New tech hub linked to Golden Valley opens in Cheltenham

A workspace dedicated to the growth of Gloucestershire's start-up tech community has opened in Cheltenham. The 20,000 square foot MX Innovation Centre is at the heart of the shared urban Minster Exchange (MX) rejuvenation scheme. The centre, opposite Cheltenham Minster, is a joint project between Cheltenham Borough Council (CBC) and Hub8 by event and workspace provider Plexal. According to those behind the project, MX will complement the region's new Golden Valley development, which is billed as a major part of the UK's National Cyber Strategy. It is being supported in partnership by CBC and Plexal. Internal facilities at MX include a café alongside a 200-person capacity auditorium for events and education, while the external Minster Gardens area features greenery, seating and pathways. Through the MX launch, the aims of CBC and Hub8 by Plexal are to fuel business growth through initiatives including Grown in Cheltenham - an opportunity for local founders to fast-track their companies with six months of free, tailored support. Councillor Rowena Hay, leader at Cheltenham Borough Council, said: “After a much-anticipated wait, I am delighted that the MX is now officially open. This innovative new space will be a place for start-ups, academia, industry and government, particularly through its links into Golden Valley, and it will also be a hub for the community, with a café and events space. “The MX will reinvigorate this area of town connecting the Minster, Wilson Gallery, library, and the lower High Street. It is also the latest step in the council’s enabling role in the regeneration of this important part of the town.” Some 60 businesses - from cyber security to recruitment and food tech - have already joined the centre, which has capacity for 400 members.
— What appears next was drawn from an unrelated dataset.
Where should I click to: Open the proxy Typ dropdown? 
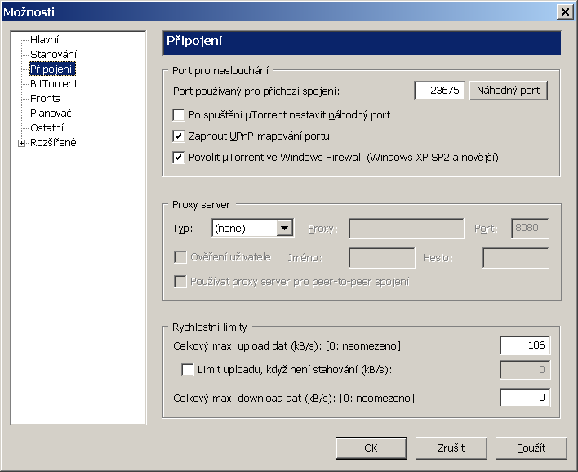coord(284,229)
Bruce Gregory, managing Director at Hub8 by Plexal, said: "It’s been a long time coming but seeing people familiarising themselves with the site is hugely rewarding." Andrew Roughan, chief executive at Plexal, the Delancey-founded innovation company that has a majority shareholding in Hub8, added: "Organisations across the South West region have demonstrated their commitment to cross-sector collaboration.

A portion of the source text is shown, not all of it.